19: A 49-year-old woman with serologically proven rheumatoid arthritis has Larsen grade II radiographic changes in the elbow. Examination reveals a preoperative arc of flexion of less than 90° and there is no instability. Nonsurgical management has failed to provide relief. What is the best treatment option?
- Semiconstrained total elbow arthroplasty
- Unlinked total elbow arthroplasty
- Fascial arthroplasty
- Open synovectomy
- Arthroscopic synovectomy
PREFERRED RESPONSE: 5
DISCUSSION: Larsen grade I and II rheumatoid arthritis is best treated with synovectomy with arthroplasty reserved for later stages, especially in younger patients. Open synovectomy with or without a radial head excision has yielded good results for pain and function, with arthroscopic synovectomies yielding similar results. Arthroscopic synovectomy has been shown to be more effective in restoring function in patients with a flexion arc of less than 90°.

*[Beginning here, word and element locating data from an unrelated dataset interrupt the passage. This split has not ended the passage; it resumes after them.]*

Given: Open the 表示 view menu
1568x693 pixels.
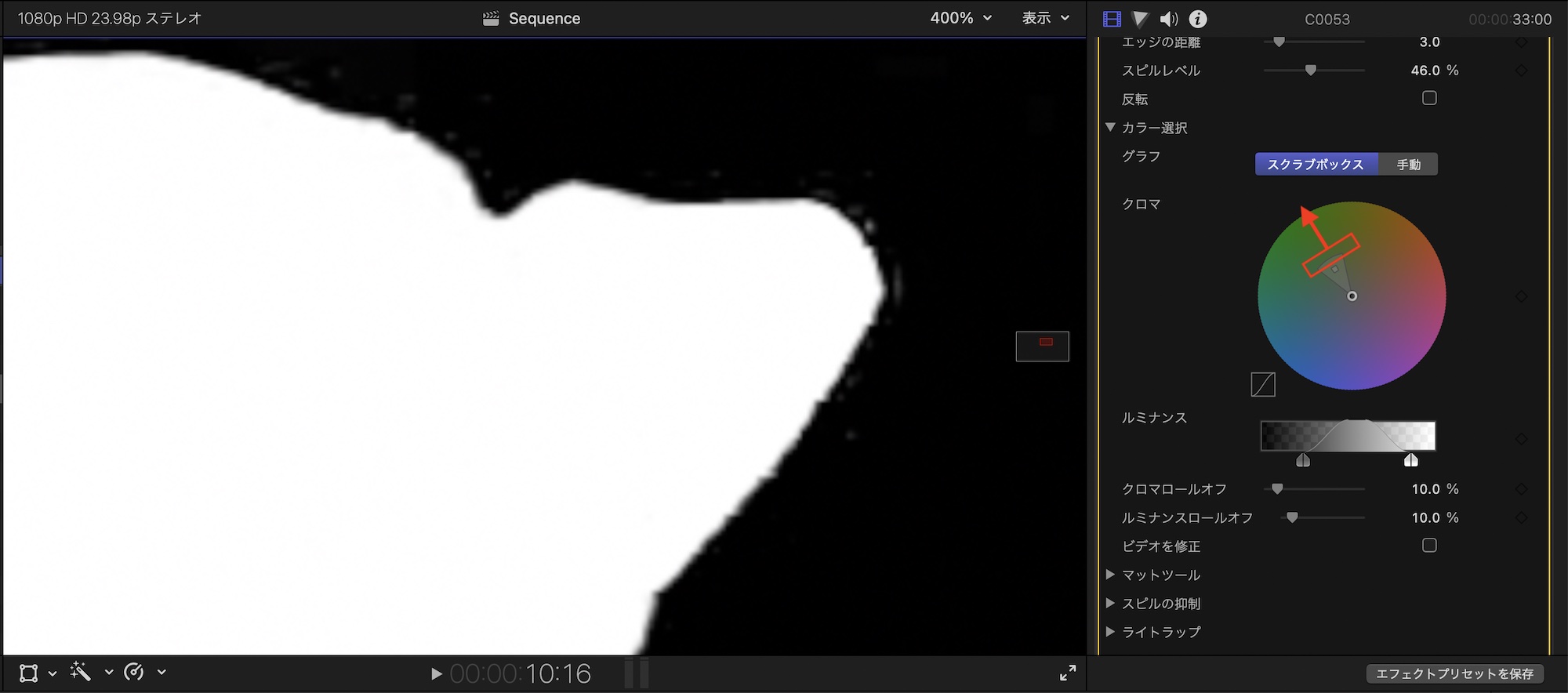Looking at the screenshot, I should click(x=1045, y=18).
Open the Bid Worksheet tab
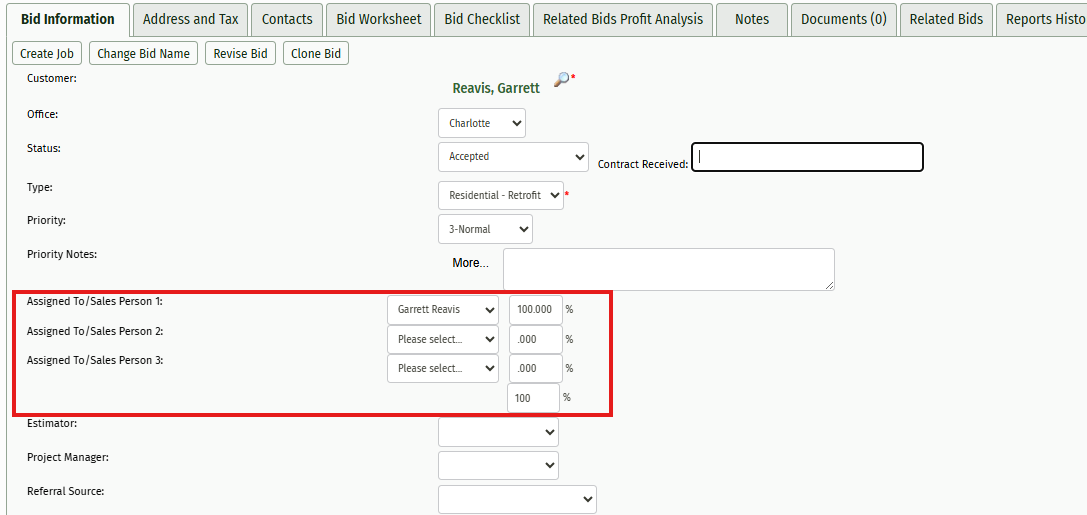The image size is (1087, 515). [379, 19]
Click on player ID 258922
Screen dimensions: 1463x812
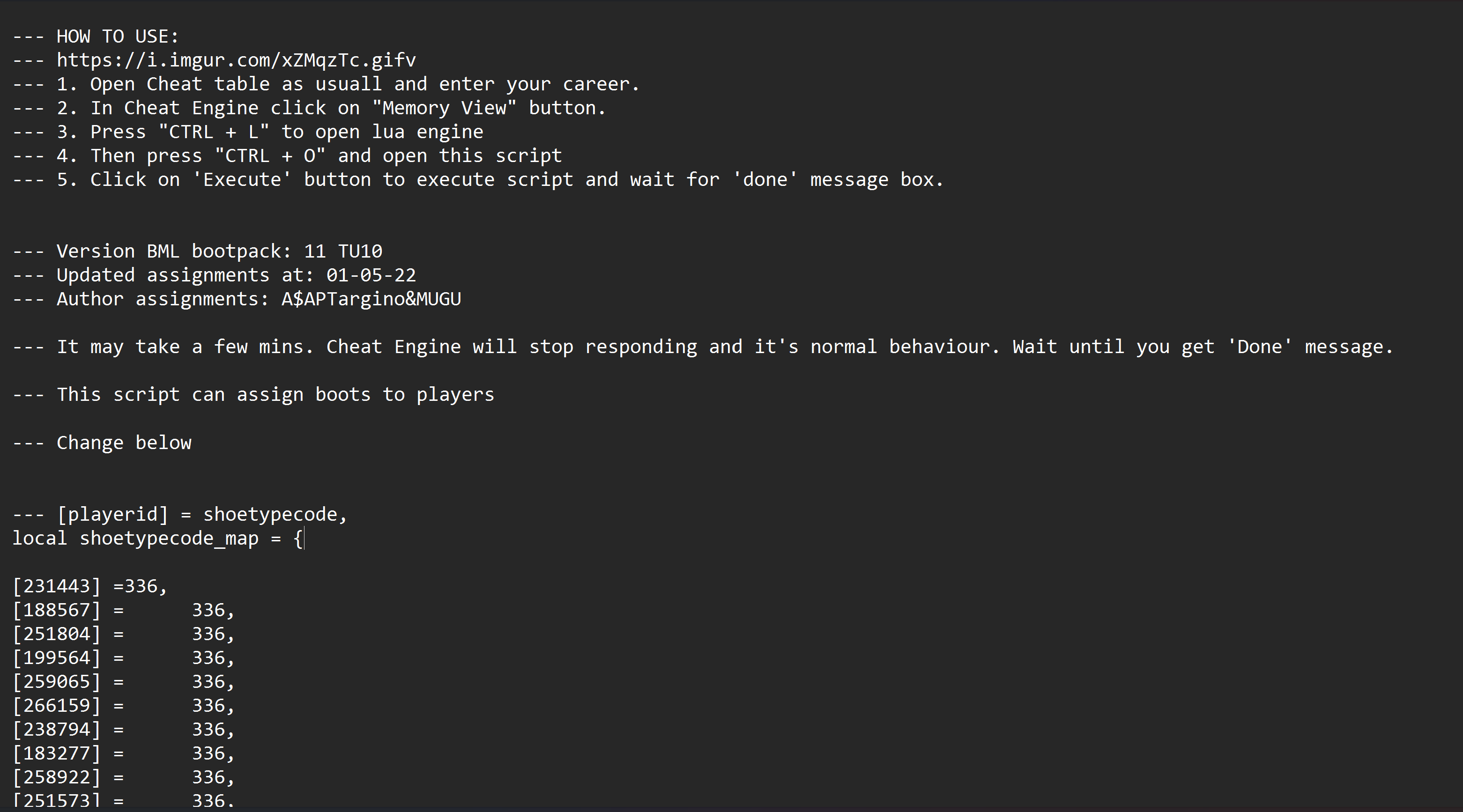[57, 777]
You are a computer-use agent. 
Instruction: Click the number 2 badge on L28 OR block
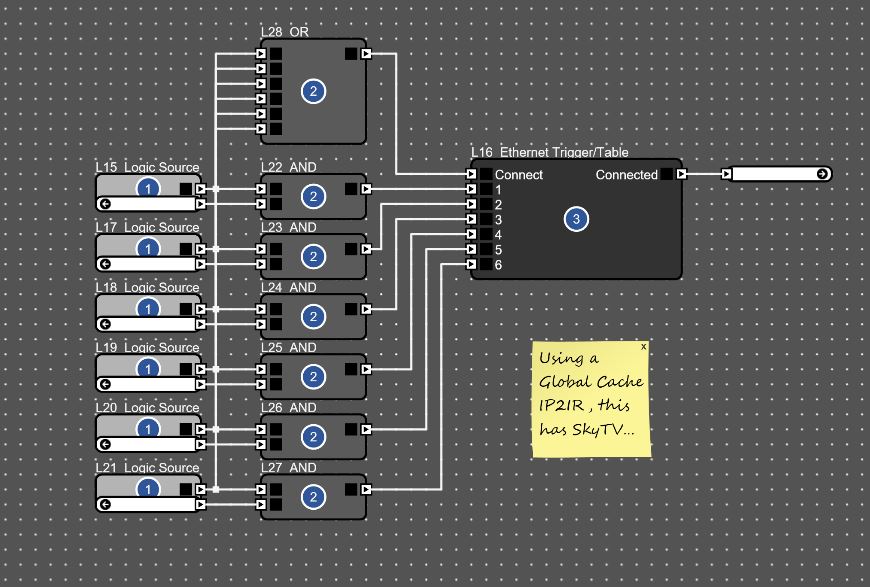[313, 92]
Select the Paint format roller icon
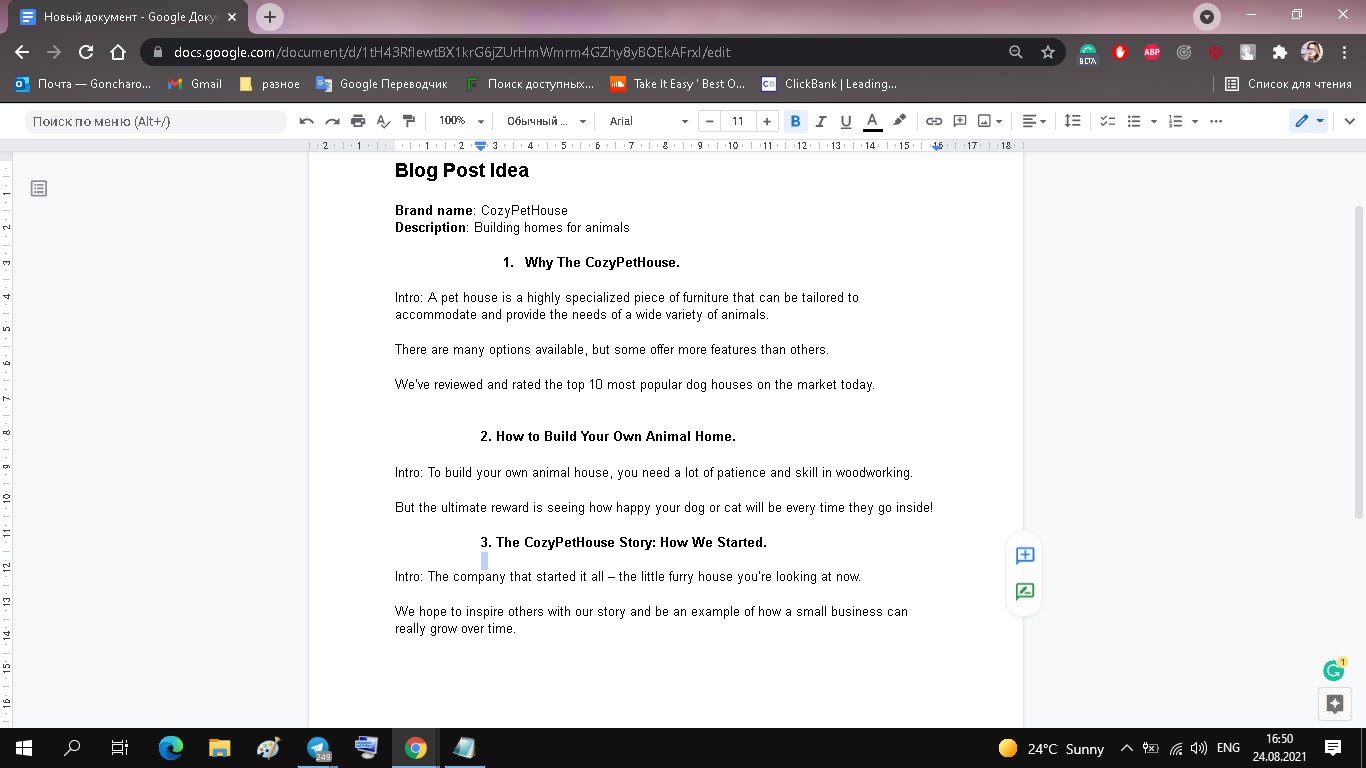Image resolution: width=1366 pixels, height=768 pixels. point(408,121)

20: A 68-year-old woman with serologically proven rheumatoid arthritis underwent an open synovectomy and radial head resection 10 years ago. She now has severe pain that has failed to respond to nonsurgical management. Examination reveals a flexion arc of greater than 90°. Radiographs are shown in Figures 13A and 13B. What is the most appropriate management?
Figure 13
- Semiconstrained total elbow arthroplasty
- Unconstrained total elbow arthroplasty
- Fascial arthroplasty
- Open synovectomy
- Arthroscopic synovectomy
PREFERRED RESPONSE: 1
DISCUSSION: The radiographs reveal severe arthritic changes with no joint space, and the AP view shows a progressive malalignment secondary to the radial head resection. A prosthetic arthroplasty is indicated given the severe arthritis (Larsen grade III). Unconstrained arthroplasties have not performed as well as semiconstrained arthroplasties after previous radial head resections. However, both types of arthroplasties performed better in native elbows. Synovectomies should be reserved for less advanced disease states.